Passage provided:
%%

But there’s a catch — and a potential saving grace for May. Although the polls haven’t been very accurate in the U.K., the errors have usually run in the same direction: Conservatives tend to beat their polls there. (There’s been no comparable phenomenon in the U.S., where polls have erred toward both Democrats and Republicans about equally often in past elections.) That was the case in 2015, for instance, when Conservatives outperformed their polls by a net of 6 percentage points. There was an even worse error in 1992, when polls showed Labour narrowly ahead but instead Conservatives won in a landslide, making for a 9-point polling miss. That election gave rise to the term “Shy Tory Factor,” the idea that Conservative (Tory) voters were reluctant to declare their true voting intention to pollsters....
And betting market prices imply a Conservative win by 9 or 10 percentage points rather than their 7-point lead in the polling average. Since pundits expect Conservatives to beat their polls, the First Rule of Polling Errors would therefore predict that Labour would beat their polls instead.

Probably the more realistic scenario is for Tories to win the most, but lose a few dozen seats.

%%

What to work on:
1. According to the passage on British election polling, by what net margin did Conservatives outperform their polls in 2015?
2. Resume the passage on British election polling, picking up after its final sentence.
The data that follows has no connection to the passage on British election polling.

Data block:
%%

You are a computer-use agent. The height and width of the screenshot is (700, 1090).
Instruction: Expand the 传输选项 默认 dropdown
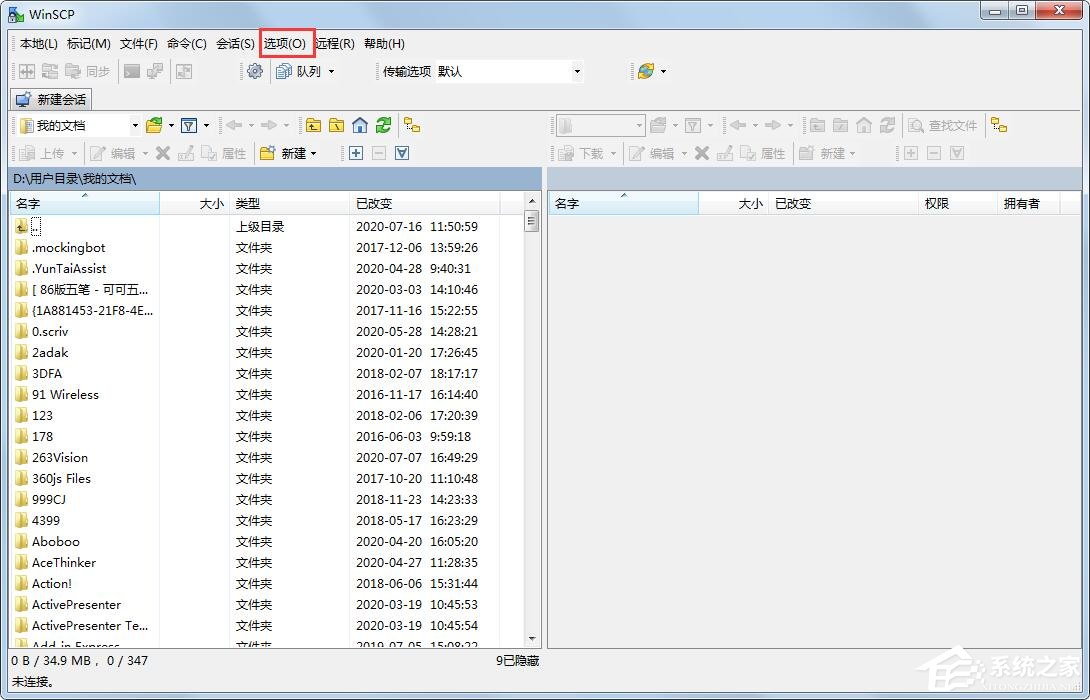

%%

Answers to each task:
1. By a net of 6 percentage points.

2.
However, that means there will be one clear loser on Thursday - the neoliberal Blairites.

They reluctantly admit Corbyn has had a good campaign but maintain their core belief – the same conviction that caused 172 Labour MPs to sign a motion of a no confidence in Corbyn last summer and resulted in Owen Smith’s failed leadership challenge – that he must be removed if the party is ever to win a parliamentary majority again.
The problem for them is that Corbyn’s strong election performance has made this much harder.
One Labour candidate admitted the leader's rising personal ratings meant the anti-Corbyn faction is weaker than before the election, making it even more difficult for him to be forcibly removed post-defeat as members have rallied around the incumbent.
“It will be harder if he’s seen to have had a good campaign,” the candidate said.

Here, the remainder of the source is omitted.